A little slow getting here

Fortunately, flowers of ‘Dr. Merrill’ and ‘Royal Star’ magnolias, and ‘Okame’ cherry (below), are a bit late. In a mild winter, the magnolias can begin to flower in late February in this garden, and ‘Okame’ is usually in bloom early in the second week of March. I say that tardy flowering is fortunate because recent cold temperatures have turned the edges of the few half opened buds to brown. It is far better to delay flowering until the worst of winter’s cold is past, and seldom does this work as planned, but cold temperatures the past two weeks put a stop to swelling buds that seemed ready to flower soon after several seventy degree days in late February.

A few early blooms were damaged by a nineteen degree night, but flowers will continue to open as the days become warmer.

Other flowers in the garden have weathered this spell of cold without injury. Blooms of hellebores, paperbushes, pieris (Pieris japonica ‘Dorothy Wycoff’ below), mahonia, sweetbox, and narcissus (‘February Gold’, above) annually tolerate periods of cold and snow cover without a bother. A few crocus remain in bloom, but most have faded along with the last of the snowdrops and Winter aconites.
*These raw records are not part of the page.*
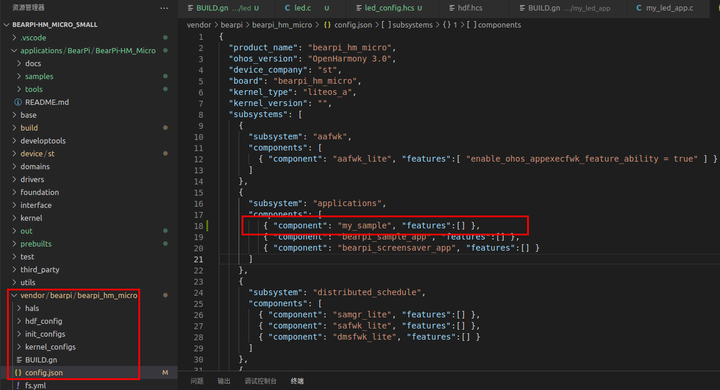Click the C icon on my_led_app.c tab

coord(639,8)
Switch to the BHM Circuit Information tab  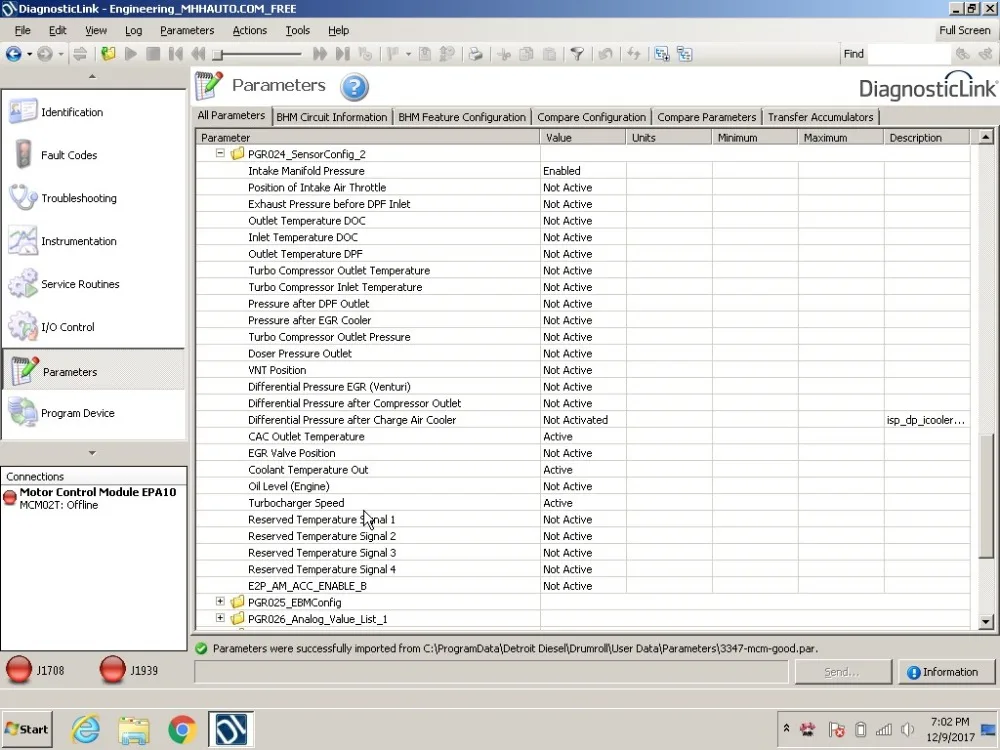(331, 117)
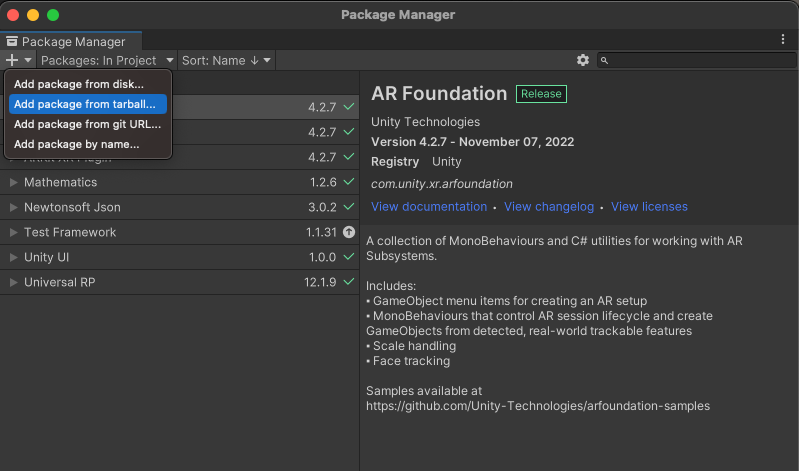799x471 pixels.
Task: Click the Universal RP installed checkmark icon
Action: [x=349, y=282]
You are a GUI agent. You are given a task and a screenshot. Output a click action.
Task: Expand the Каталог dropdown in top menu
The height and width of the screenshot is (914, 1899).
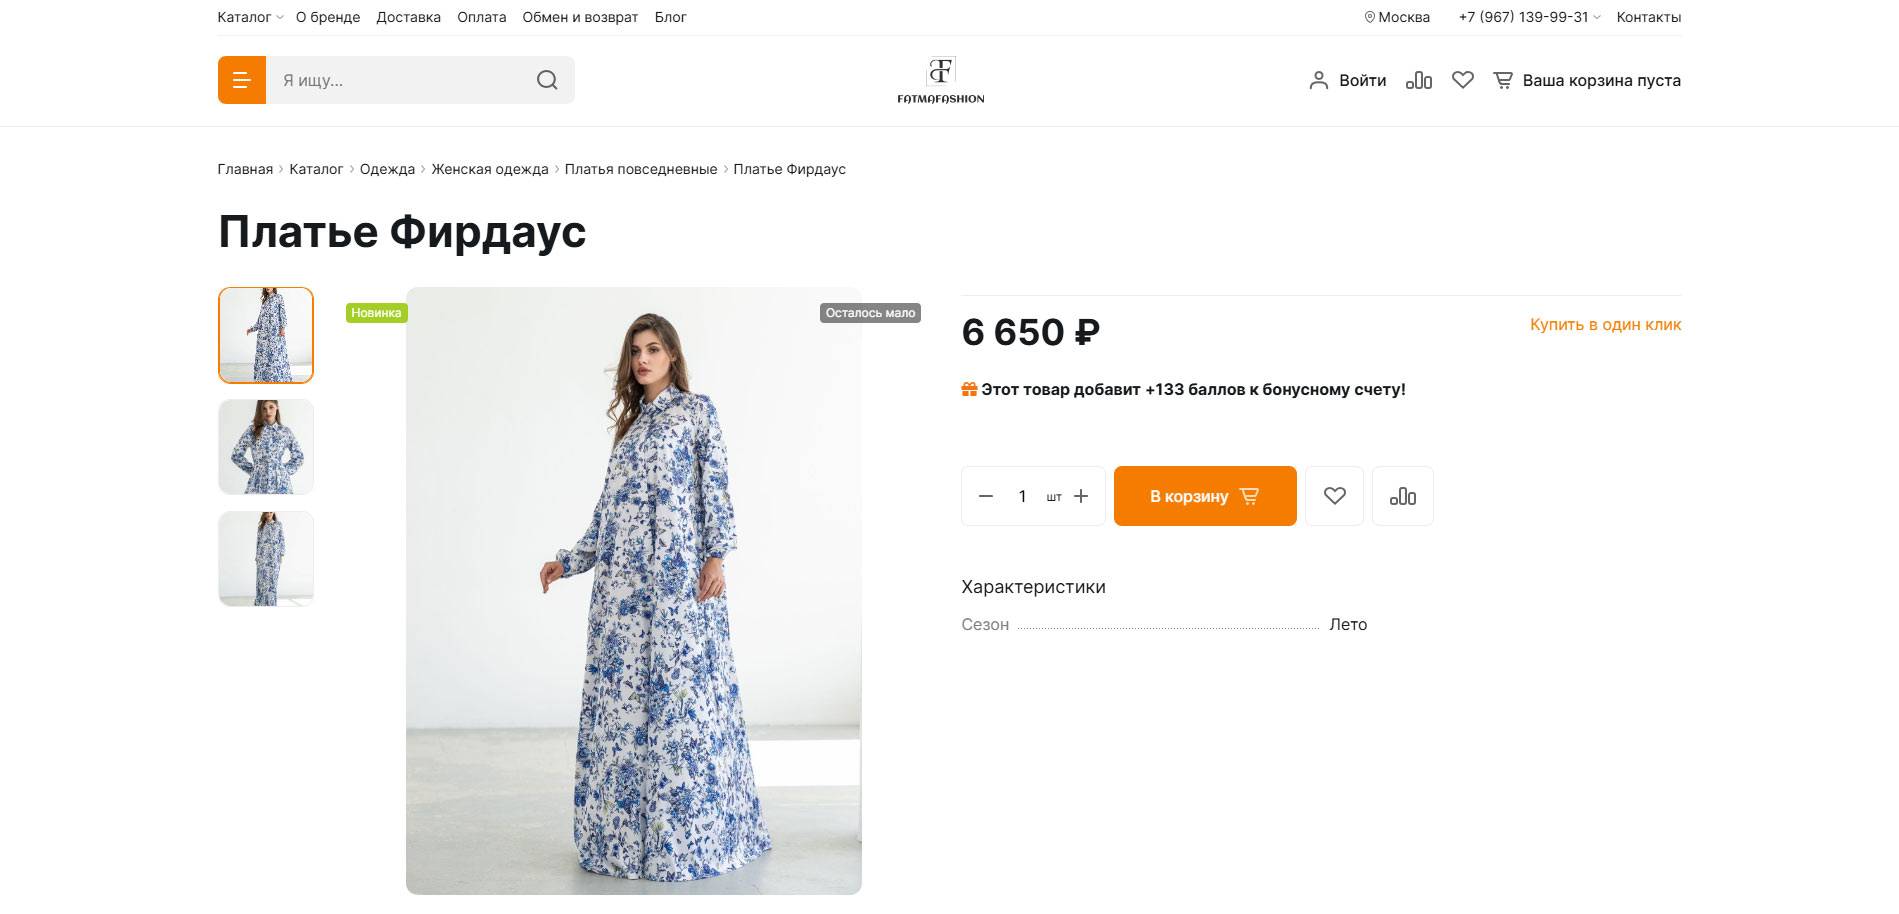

By good fortune, flowers of the variegated Winter daphne (Daphne odora ‘Aureomarginata’ , below) were not damaged while foliage was injured in January temperatures that dropped to zero, and perhaps a degree or two below in this chilly, low lying garden situated between foothills that soon become the Blue Ridge Mountains. While other daphnes are dependably cold hardy, Winter daphnes are marginal for the area. Occasionally, pruning is required to cut out dead wood after a cold winter, and flowers have been lost a time or two, but each time the daphnes recover quickly. This, and other daphnes, are well worth the effort to find an appropriate spot with ideal soil and sunlight exposure.

Color peeks from swelling buds of the yellow, threadleaf ‘Ogon’ spirea (Spirea thunbergii ‘Ogon’, below). Flowering is only slightly tardy, and after a sixty degree day or two, the shrub will be covered in small white blossoms that are unlikely to be damaged by early spring freezes. While the flowers and foliage of this Bridal Wreath spirea are delightful, unruly growth consigns it to the margins, rather than more prominent positioning in the garden.

3 Comments Add yours

  1. tonytomeo says:

    I might post a picture of flowering cherries that are blooming now. They are very late for us, but they are all on their own schedule. Some bloom in the middle of winter. Some are still blooming now.

    1. Dave says:

      While Okame is an early bloomer, the Park Service has pushed back the expected flowering schedule of cherries at the Tidal Basin by two weeks after our cold three weeks of March. A year ago, there was concern that the cherries would be past bloom by the Festival, then when cold came in mid March there was concern that the flowers would be ruined. This year the flowers will be late, not that I would dream of fighting the traffic to see them.

      1. tonytomeo says:

        Ours were expected to be early because of the early warmth, but they timed it just right, and are in full bloom now. I am just now posting a short article about them. They are so pretty around such dark redwood forests.